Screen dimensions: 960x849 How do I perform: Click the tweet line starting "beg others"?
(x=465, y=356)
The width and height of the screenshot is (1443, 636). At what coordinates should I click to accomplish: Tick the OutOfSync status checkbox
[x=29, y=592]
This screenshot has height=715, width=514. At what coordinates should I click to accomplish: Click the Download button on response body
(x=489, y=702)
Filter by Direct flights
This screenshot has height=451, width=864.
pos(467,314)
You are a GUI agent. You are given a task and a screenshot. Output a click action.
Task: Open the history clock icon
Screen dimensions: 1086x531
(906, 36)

--

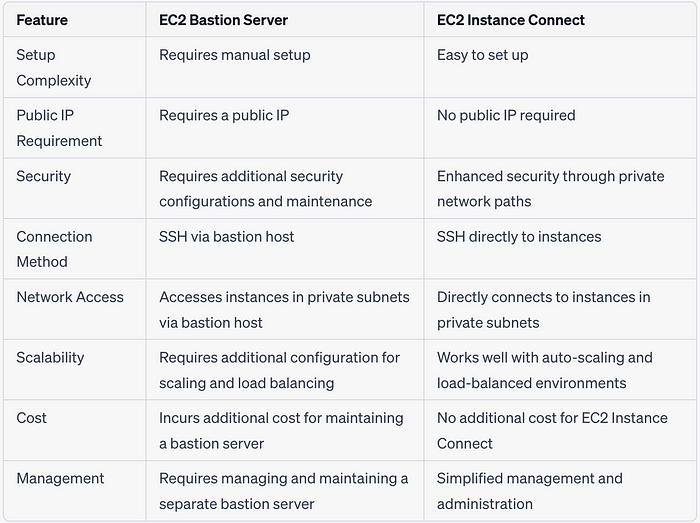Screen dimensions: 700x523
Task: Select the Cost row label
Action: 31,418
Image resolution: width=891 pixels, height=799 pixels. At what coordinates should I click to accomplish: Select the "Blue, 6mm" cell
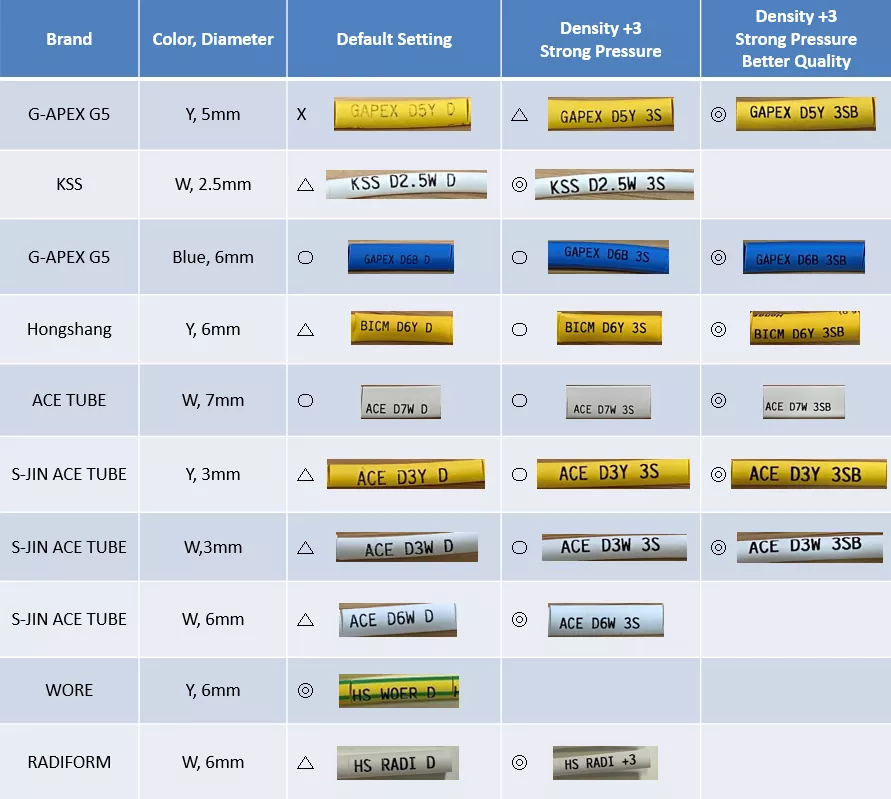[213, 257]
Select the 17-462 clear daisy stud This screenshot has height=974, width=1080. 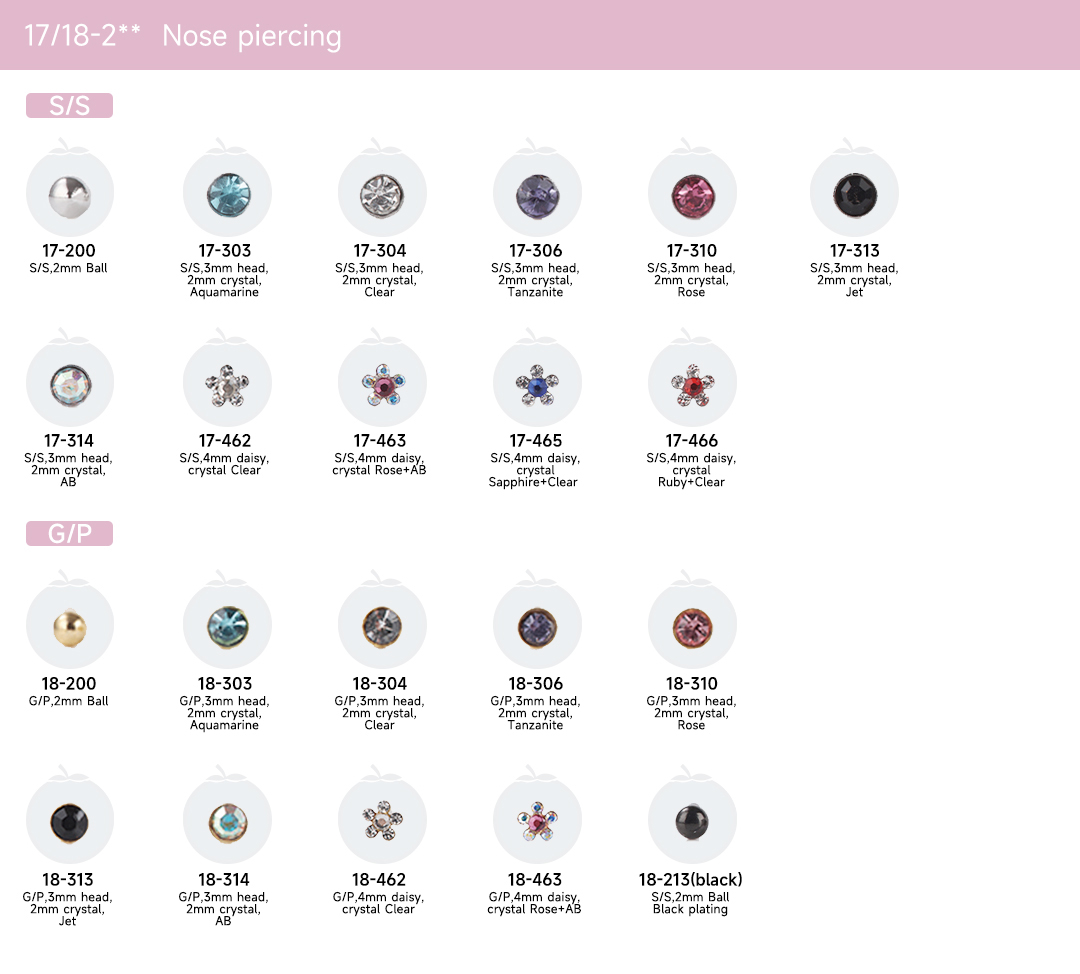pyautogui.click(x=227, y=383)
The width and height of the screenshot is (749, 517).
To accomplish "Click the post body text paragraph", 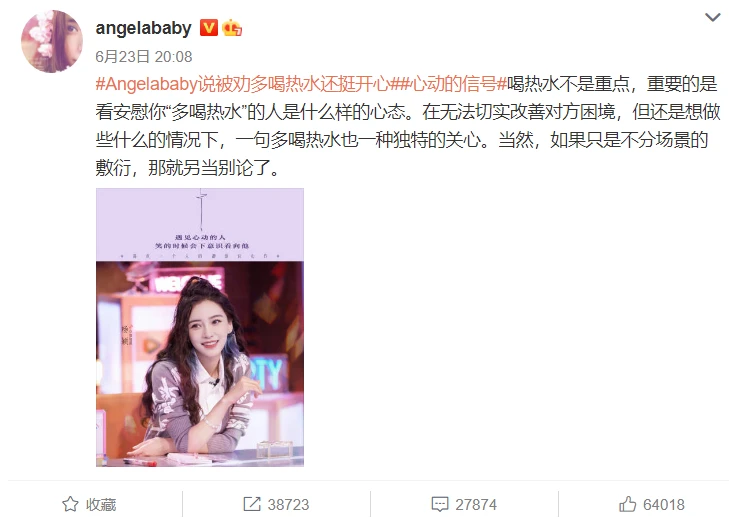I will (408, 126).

→ Task details:
Retype the records above, but only those lines that fall between the line containing "Screen dimensions: 960x849" and the line containing "Task: Open the history clock icon", with both of those lines included, exactly as written.

→ Response area:
Screen dimensions: 960x849 How do I perform: Click the tweet line starting "beg others"?
(x=465, y=356)
The width and height of the screenshot is (1443, 636). At what coordinates should I click to accomplish: Tick the OutOfSync status checkbox
[x=29, y=592]
This screenshot has height=715, width=514. At what coordinates should I click to accomplish: Click the Download button on response body
(x=489, y=702)
Filter by Direct flights
This screenshot has height=451, width=864.
pos(467,314)
You are a GUI agent. You are given a task and a screenshot. Output a click action.
Task: Open the history clock icon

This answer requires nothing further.